Self-translation was a widespread phenomenon in early modern Europe, but remains largely uncharted in modern scholarship. There have been isolated studies of important figures – mainly literary authors such as Leon Battista Alberti, Joachim Du Bellay or John Donne. However, we do not know enough about the activities of self-translators in other domains, including those of philosophy and science.
Organised by David Lines, University of Warwick, and Sara Miglietti, Warburg Institute, ‘Writing bilingually in early modern Europe’ will begin to fill this gap. It will investigate the practice of self-translation in fields such as natural and moral philosophy, medicine, politics and religion.
Prominent European thinkers from this period will be studied comparatively in order to identify similarities and idiosyncrasies in their respective self-translative practices, but also to address more general questions. What functions did self-translation fulfil in producing and disseminating knowledge among different reading publics? To what extent did self-translators engage theoretically with contemporary debates on language (questione della lingua, querelle de la langue)? Why did they translate themselves, for whom, and in what contexts (institutional sites, intellectual networks, economy of the printed book)? And how did self-translating affect the reception of their works?
Confirmed speakers are:
Sietske Fransen (Max Planck Institute for Art History, Rome), ‘Translating a bilingual medical author: the case of J.B. van Helmont’
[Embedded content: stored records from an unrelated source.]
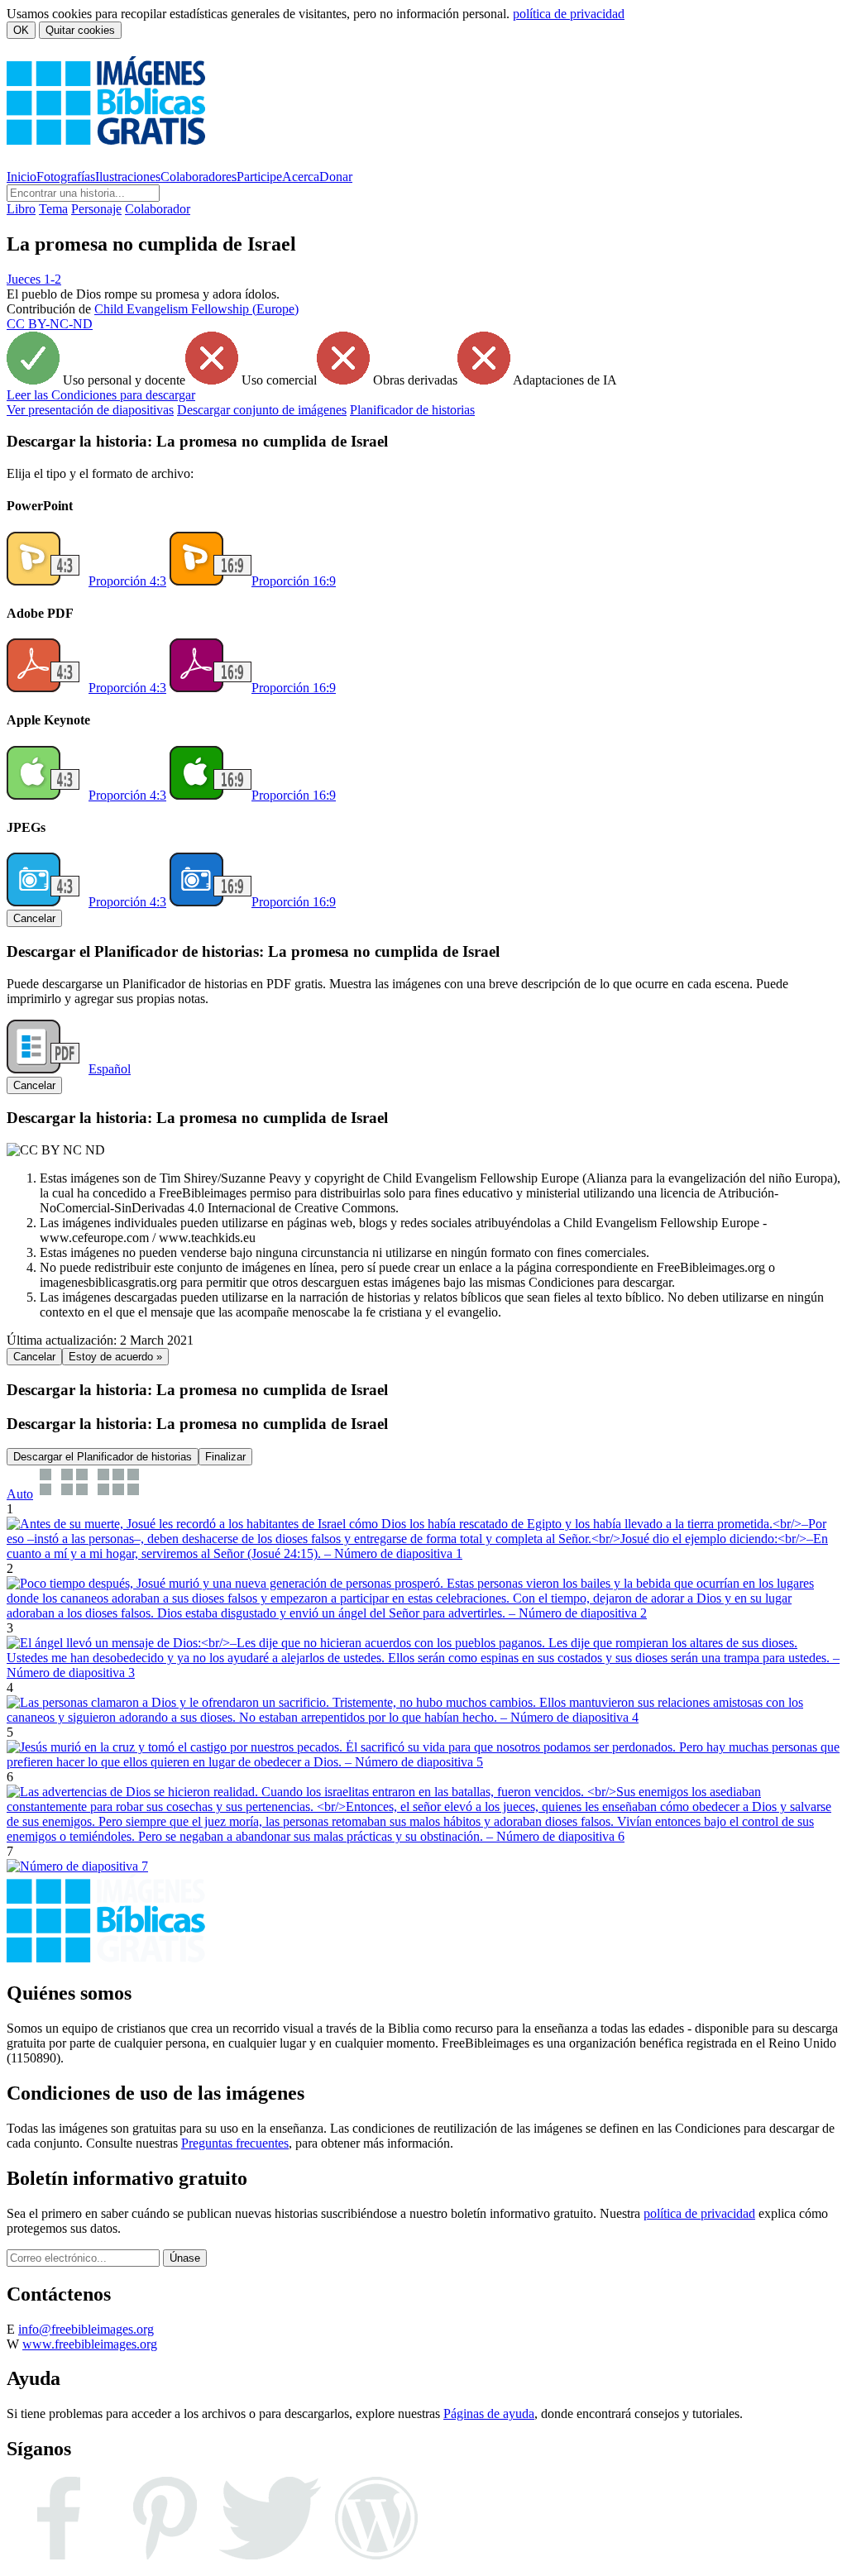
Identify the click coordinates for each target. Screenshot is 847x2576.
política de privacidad (568, 14)
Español (110, 1069)
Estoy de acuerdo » (115, 1356)
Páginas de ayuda (488, 2413)
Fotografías (65, 177)
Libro (21, 209)
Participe (259, 177)
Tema (53, 209)
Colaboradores (198, 177)
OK (21, 30)
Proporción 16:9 (293, 581)
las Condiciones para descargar (101, 395)
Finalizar (225, 1456)
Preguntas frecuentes (235, 2143)
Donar (335, 177)
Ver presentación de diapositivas (90, 410)
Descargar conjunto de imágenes (262, 410)
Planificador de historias (412, 410)
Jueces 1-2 (34, 279)
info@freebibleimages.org (86, 2329)
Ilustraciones (127, 177)
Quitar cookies (80, 30)
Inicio (21, 177)
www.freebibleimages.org (89, 2344)
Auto (20, 1494)
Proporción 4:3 (127, 581)
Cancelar (34, 918)
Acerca (300, 177)
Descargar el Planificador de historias (102, 1456)
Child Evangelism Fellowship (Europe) (196, 309)
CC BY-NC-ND (50, 324)
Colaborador (157, 209)
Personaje (96, 209)
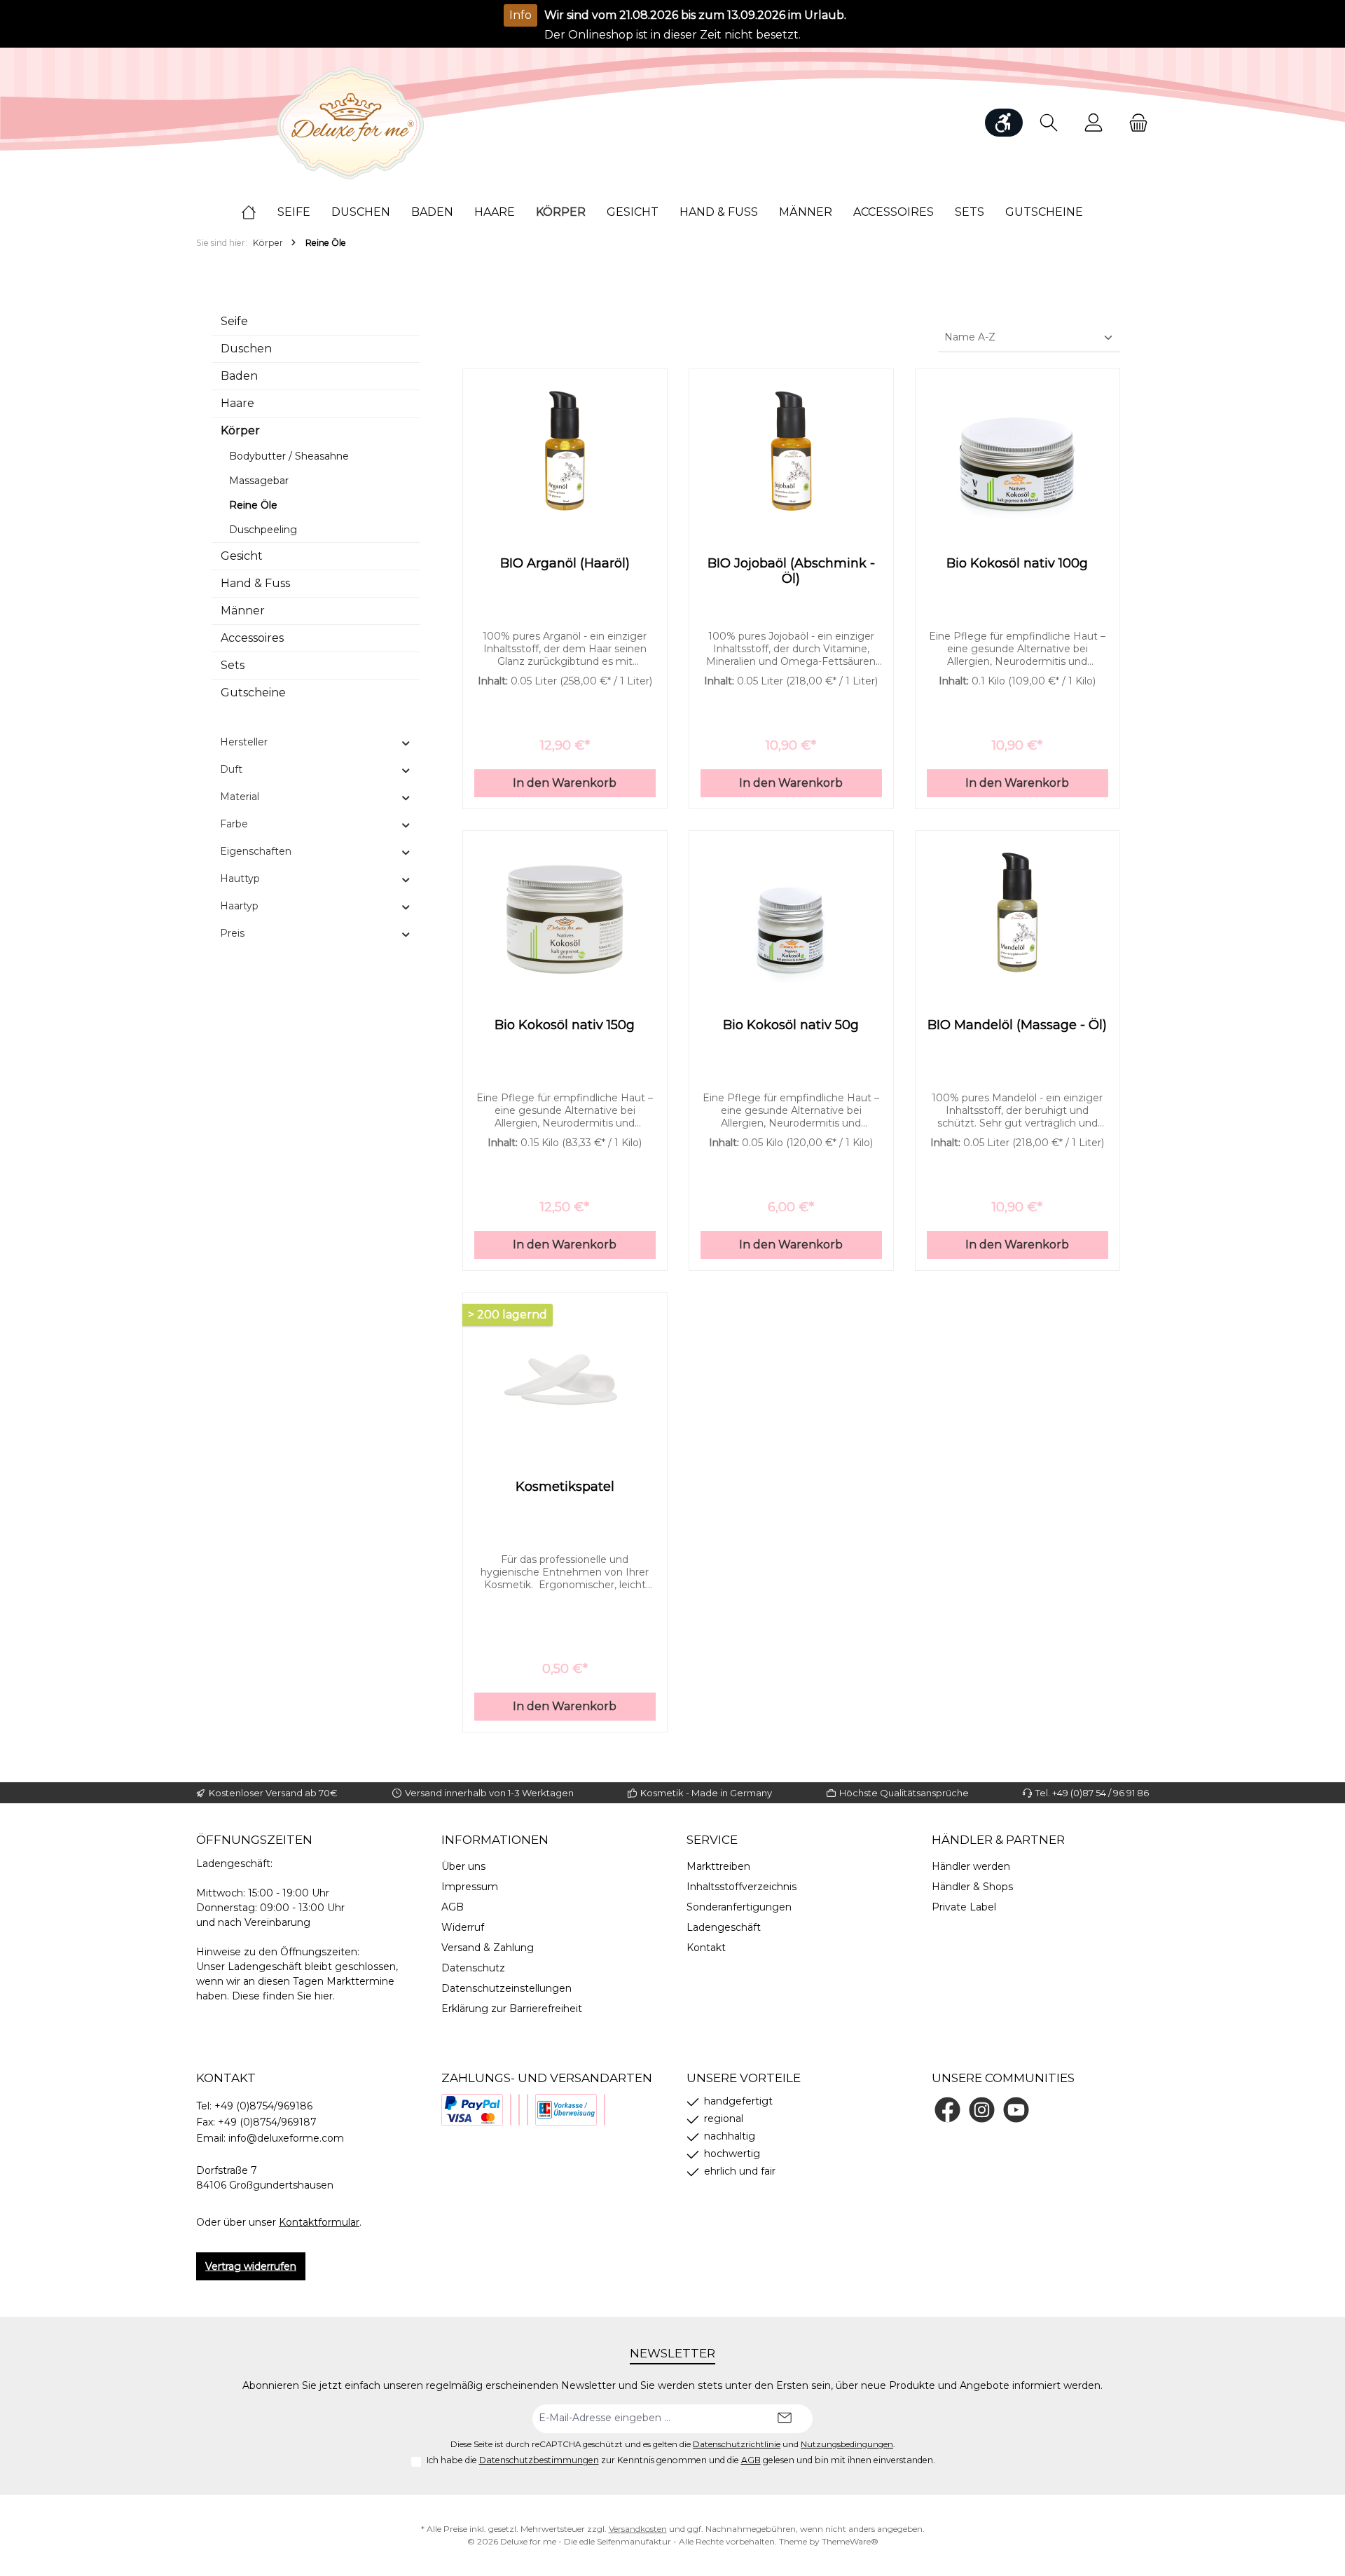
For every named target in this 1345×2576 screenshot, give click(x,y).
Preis (232, 933)
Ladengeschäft (724, 1927)
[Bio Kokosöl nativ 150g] (565, 912)
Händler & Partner (998, 1840)
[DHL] (527, 2110)
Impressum (469, 1886)
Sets (232, 665)
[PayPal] (472, 2110)
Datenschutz (473, 1968)
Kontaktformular (319, 2222)
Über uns (463, 1866)
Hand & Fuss (255, 583)
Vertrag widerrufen (250, 2266)
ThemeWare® (850, 2541)
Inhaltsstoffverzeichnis (741, 1886)
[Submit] (785, 2418)
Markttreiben (718, 1866)
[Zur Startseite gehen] (350, 123)
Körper (240, 430)
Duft (231, 769)
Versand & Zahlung (487, 1947)
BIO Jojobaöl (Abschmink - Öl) (791, 571)
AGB (452, 1907)
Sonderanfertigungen (739, 1907)
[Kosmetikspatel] (565, 1374)
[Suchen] (1049, 123)
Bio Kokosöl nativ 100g (1017, 563)
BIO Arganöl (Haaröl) (565, 563)
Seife (234, 321)
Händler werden (971, 1866)
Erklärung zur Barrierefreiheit (511, 2008)
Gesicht (242, 556)
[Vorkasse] (566, 2110)
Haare (237, 403)
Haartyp (239, 906)
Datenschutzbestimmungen (539, 2460)
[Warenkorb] (1134, 123)
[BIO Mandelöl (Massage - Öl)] (1017, 912)
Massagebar (259, 480)
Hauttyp (240, 878)
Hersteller (244, 742)
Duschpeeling (263, 529)
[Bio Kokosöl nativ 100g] (1017, 450)
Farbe (234, 824)
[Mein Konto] (1093, 123)
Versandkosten (638, 2528)
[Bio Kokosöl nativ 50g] (791, 912)
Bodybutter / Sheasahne (289, 456)
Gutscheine (253, 692)
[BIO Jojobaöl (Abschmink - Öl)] (791, 450)
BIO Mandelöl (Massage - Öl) (1017, 1025)
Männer (243, 610)
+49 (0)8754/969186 (263, 2106)
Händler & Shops (972, 1886)
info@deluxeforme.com (286, 2138)
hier (324, 1996)
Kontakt (706, 1947)
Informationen (495, 1840)
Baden (239, 376)
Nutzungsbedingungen (847, 2444)
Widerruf (462, 1927)
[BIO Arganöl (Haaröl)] (565, 450)
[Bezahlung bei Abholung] (510, 2110)
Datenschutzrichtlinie (736, 2444)
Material (239, 796)
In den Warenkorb (564, 783)
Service (712, 1840)
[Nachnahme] (519, 2110)
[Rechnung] (604, 2110)
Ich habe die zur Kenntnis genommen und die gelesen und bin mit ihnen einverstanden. (681, 2460)
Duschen (246, 348)
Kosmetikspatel (565, 1486)
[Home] (259, 212)
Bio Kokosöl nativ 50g (791, 1025)
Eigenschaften (255, 851)
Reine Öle (253, 505)
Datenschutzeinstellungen (506, 1988)
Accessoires (252, 638)
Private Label (964, 1907)
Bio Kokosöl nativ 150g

Mario Turchetti (Université de Fribourg), ‘The bilingual political vocabulary of Jean Bodin’s République / De republica’
Dario Tessicini (Durham University), ‘Giordano Bruno’s cosmological poems between self-translation and reuse’
Cecilia Muratori (University of Warwick), ‘The physiognomic corpus of Giovan Battista Della Porta: a web of translations and translators’
Jean-Louis Fournel (Université Paris 8), ‘Tradursi o non tradursi: Tommaso Campanella e le frontiere dell’autotraduzione’ (‘To self-translate or not to self-translate: Tommaso Campanella and the boundaries of self-translation’) [NB: this paper will be delivered in Italian]
This event, which takes place from 10.30am–6 pm, is free and open to all. It is co-sponsored by the: Society for French Studies; Society for Renaissance Studies; British Society for the History of Science; and the Centre for the Study of the Renaissance, University of Warwick.